Page text:
● ● ● ● ● ● ●
![SageMaker](https://github.com/aws/sagemaker-inference-toolkit/raw/master/branding/icon/sagemaker-banner.png)
# SageMaker Inference Toolkit
[![Latest Version](https://img.shields.io/pypi/v/sagemaker-inference.svg)](https://pypi.python.org/pypi/sagemaker-inference) [![Supported Python Versions](https://img.shields.io/pypi/pyversions/sagemaker-inference.svg)](https://pypi.python.org/pypi/sagemaker-inference) [![Code Style: Black](https://img.shields.io/badge/code_style-black-000000.svg)](https://github.com/python/black)
Serve machine learning models within a Docker container using Amazon
SageMaker.
## :books: Background
[Amazon SageMaker](https://aws.amazon.com/sagemaker/) is a fully managed service for data science and machine learning (ML) workflows.
You can use Amazon SageMaker to simplify the process of building, training, and deploying ML models.
Once you have a trained model, you can include it in a [Docker container](https://www.docker.com/resources/what-container) that runs your inference code.
● ● ● ● ● ● ●
Material provided:
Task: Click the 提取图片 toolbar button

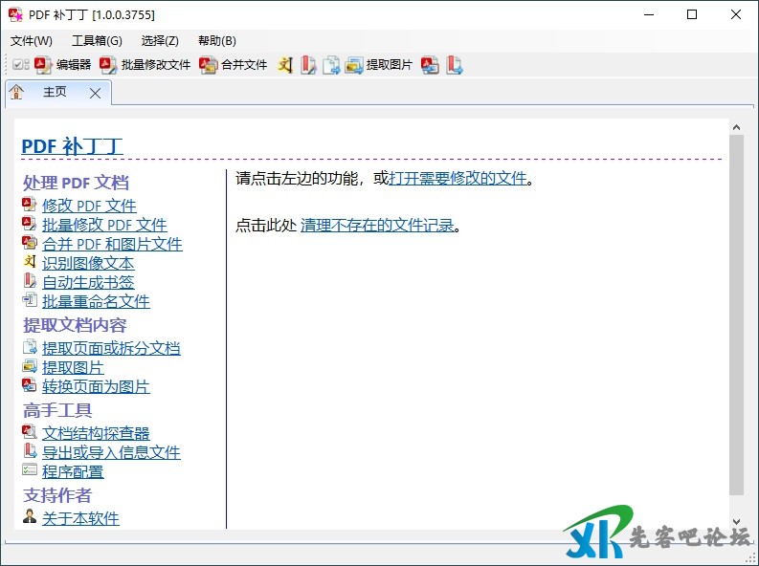Action: coord(379,65)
● ● ● ● ● ● ●
Set of tasks:
1. In the SageMaker Inference Toolkit page, how is Amazon SageMaker described?
2. Reproduce word for word the stretch of the SageMaker Inference Toolkit page from "Once you have" through "your inference code.".

Responses per task:
1. It is a fully managed service for data science and machine learning (ML) workflows.

2.
Once you have a trained model, you can include it in a [Docker container](https://www.docker.com/resources/what-container) that runs your inference code.